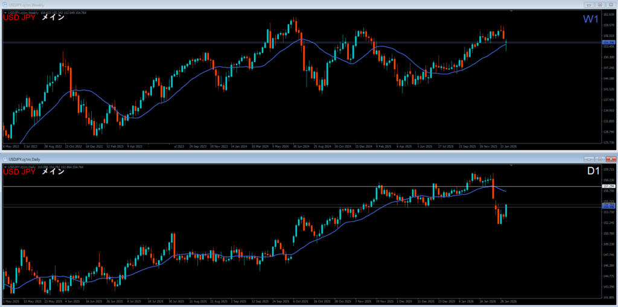
Task: Click the blue W1 timeframe label
Action: click(x=590, y=20)
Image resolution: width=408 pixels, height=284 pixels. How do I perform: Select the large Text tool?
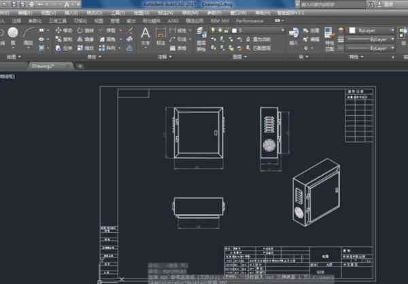(146, 33)
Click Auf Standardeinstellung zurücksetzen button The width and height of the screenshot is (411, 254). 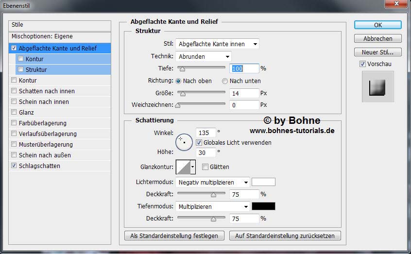(x=285, y=236)
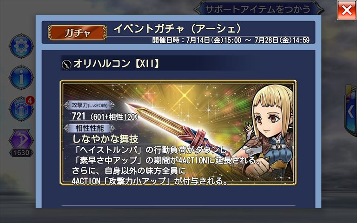Tap the purple gem currency icon
Viewport: 357px width, 223px height.
21,139
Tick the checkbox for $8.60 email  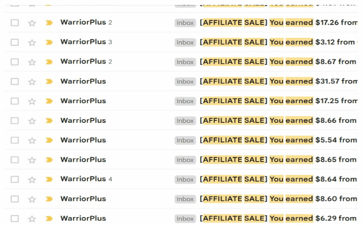coord(15,199)
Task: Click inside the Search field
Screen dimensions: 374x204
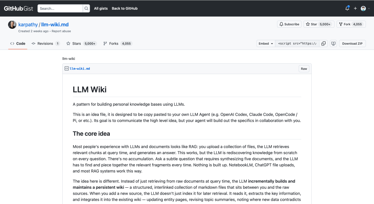Action: pyautogui.click(x=61, y=8)
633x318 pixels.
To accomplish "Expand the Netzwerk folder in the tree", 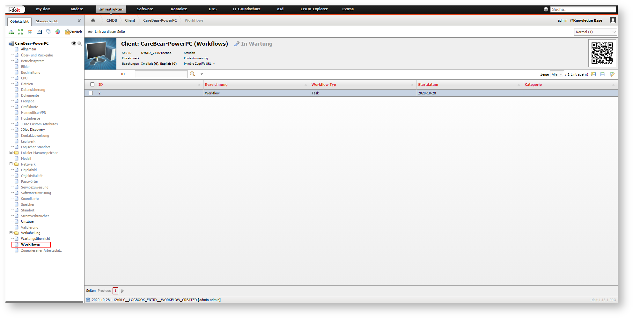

= Required action =
Write the lines out again exactly, beginning at the one containing "Screen dimensions: 374x204" and ending with the last line of the entries, but without any pictures.

= Expected answer =
Screen dimensions: 374x204
Action: pyautogui.click(x=61, y=8)
633x318 pixels.
To accomplish "Expand the Netzwerk folder in the tree", 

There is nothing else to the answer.